Compiled by Katherine Duke ’05

ASH, inc. By Michael Huey ’87 (Song Song/Schlebrügge)
This catalog of Huey’s photos and other art objects accompanied his exhibition at the Song Song gallery in Vienna in January and February 2009.

The Atheon. Installation by Jonathon Keats ’94 (Judah L. Magnes Museum)
In Keats’ modern-art installation, on display earlier this year, the Magnes Museum building in Berkeley, Calif., served as a secular temple devoted to scientific worship. Keats patterned the Atheon’s stained-glass windows after satellite data from NASA and composed a canon out of the sounds pulsating through this universe and several hypothetical universes.

Ballet’s Magic Kingdom: Selected Writings on Dance in Russia, 1911-1925. By Akim Volynsky. Trans­lated, edited and with an introduction and notes by Professor of Russian and Henry Steele Commager Professor Stanley J. Rabinowitz (Yale University Press)
Rabinowitz provides the first English translation of the works of Volynsky (1861-1926), St. Petersburg’s most prolific and influential ballet critic. The volume landed a Jan. 25, 2009, review on the front page of The New York Times Book Review.

Barthé: A Life in Sculpture. By Margaret Rose Vendryes ’84 (University Press of Mississippi)
Vendryes’ book presents the life and art of Richmond Barthé (1909-89), the first African-American to earn critical acclaim as a modern sculptor.

The Heart in the Age of Shakespeare. By William W. E. Slights ’61 (Cambridge University Press)
Slights discusses how Renaissance playwrights, painters, sculptors, lyricists, scientists and religious thinkers understood the heart not just as a blood-pumping organ but also as the metaphorical instrument of human emotion, virtue and relationships.

Inquiries into the Nature of Slow Money: Investing as if Food, Farms, and Fertility Mattered. By Woody Tasch ’73 (Chelsea Green)
Tasch promotes an alternative financial system based on local agriculture.

The Magic Uniform. By Josh Mora ’92 and Allison Mora (Chicago Blackhawk Charities)
This children’s picture book, written by Josh Mora and illustrated by his wife, Allison, is about a young hockey fan who tries to help his favorite team by wearing his “magic uniform.”
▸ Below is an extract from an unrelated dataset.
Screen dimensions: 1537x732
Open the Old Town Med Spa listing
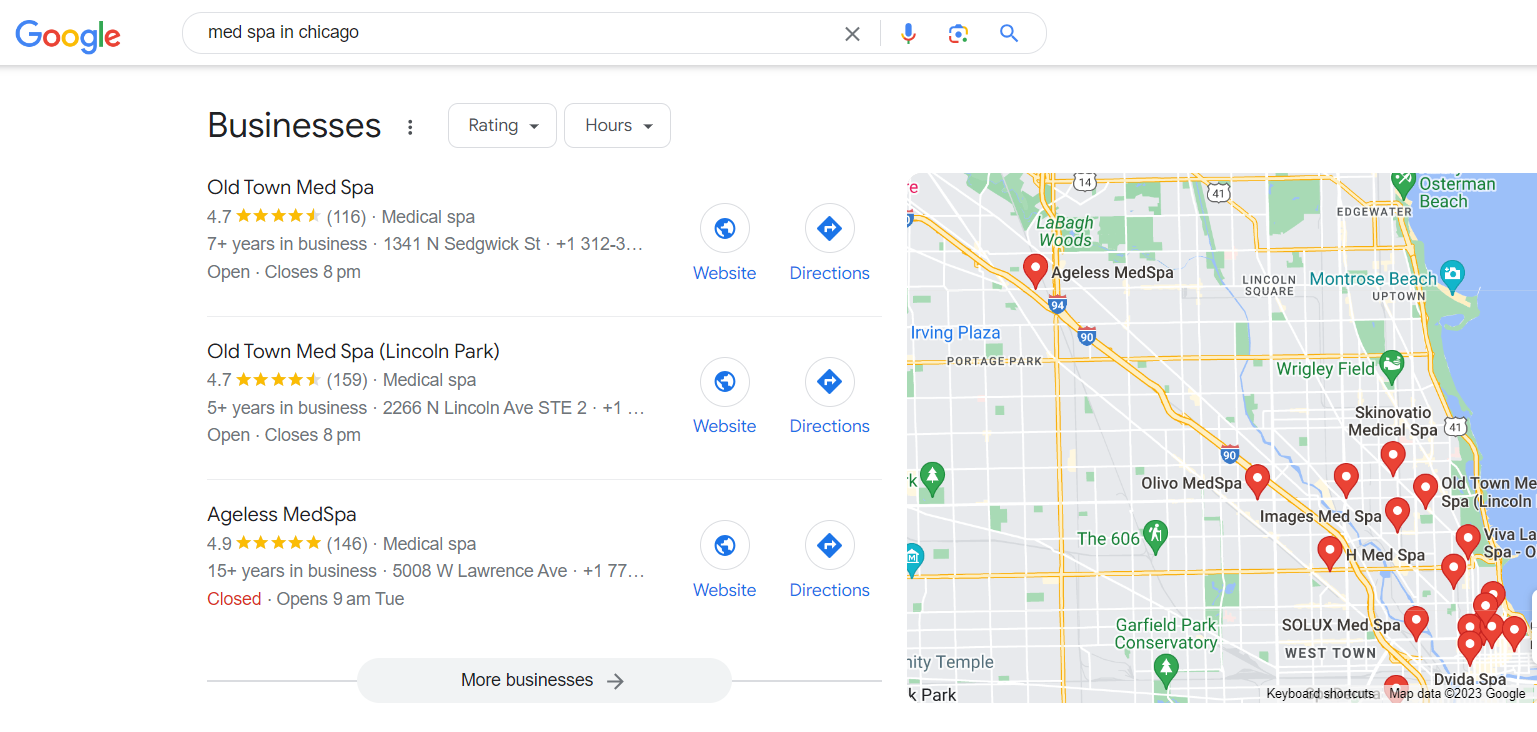[x=290, y=187]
The Moon in Deep Winter. By Lee Polevoi ’74 (Casa­grande Press)
Polevoi’s first novel follows Parker Sloane as he returns to the woods of New England and to the dangerously dysfunctional family from which he’s estranged.

New York. By David Rimmer ’71 (Samuel French)
This play combines comedy and drama as it shows the effects of the Sept. 11 attacks on the lives of ordinary New Yorkers.
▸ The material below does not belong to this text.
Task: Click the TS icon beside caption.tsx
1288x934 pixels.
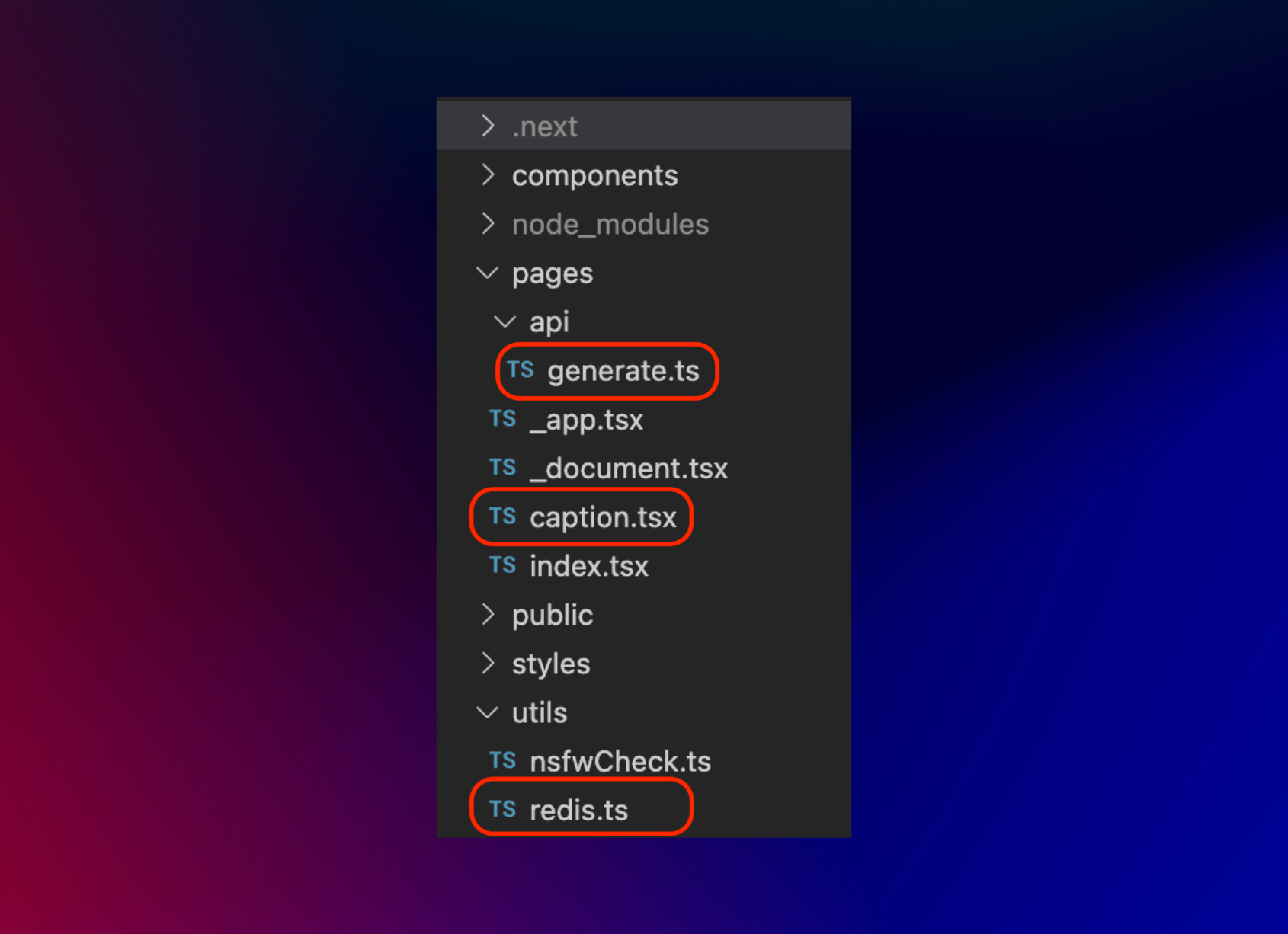Action: click(503, 517)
Not Everyone Gets a Trophy: How to Manage Generation Y. By Bruce Tulgan ’89 (Jossey-Bass)
Tulgan advises employers on how best to tap the potential of workers born between 1978 and 1990—whom he calls “the most high-maintenance workforce in the history of the world.”

Resurrecting Hebrew. By Ilán Stavans, the Lewis-Sebring Professor in Latin American and Latino Culture and Five College 40th Anniversary Professor (Shocken)
Stavans studies the life and mission of Eliezer Ben-Yehuda, who, at the end of the 19th century, revived Hebrew to make it the national language of what is now Israel.

The Source: Unleash Your Natural Energy, Power Up Your Health, and Feel 10 Years Younger. By Woodson Merrell ’70, M.D., with Kathleen Merrell (Free Press)
This book includes quizzes, yoga postures, recipes and more.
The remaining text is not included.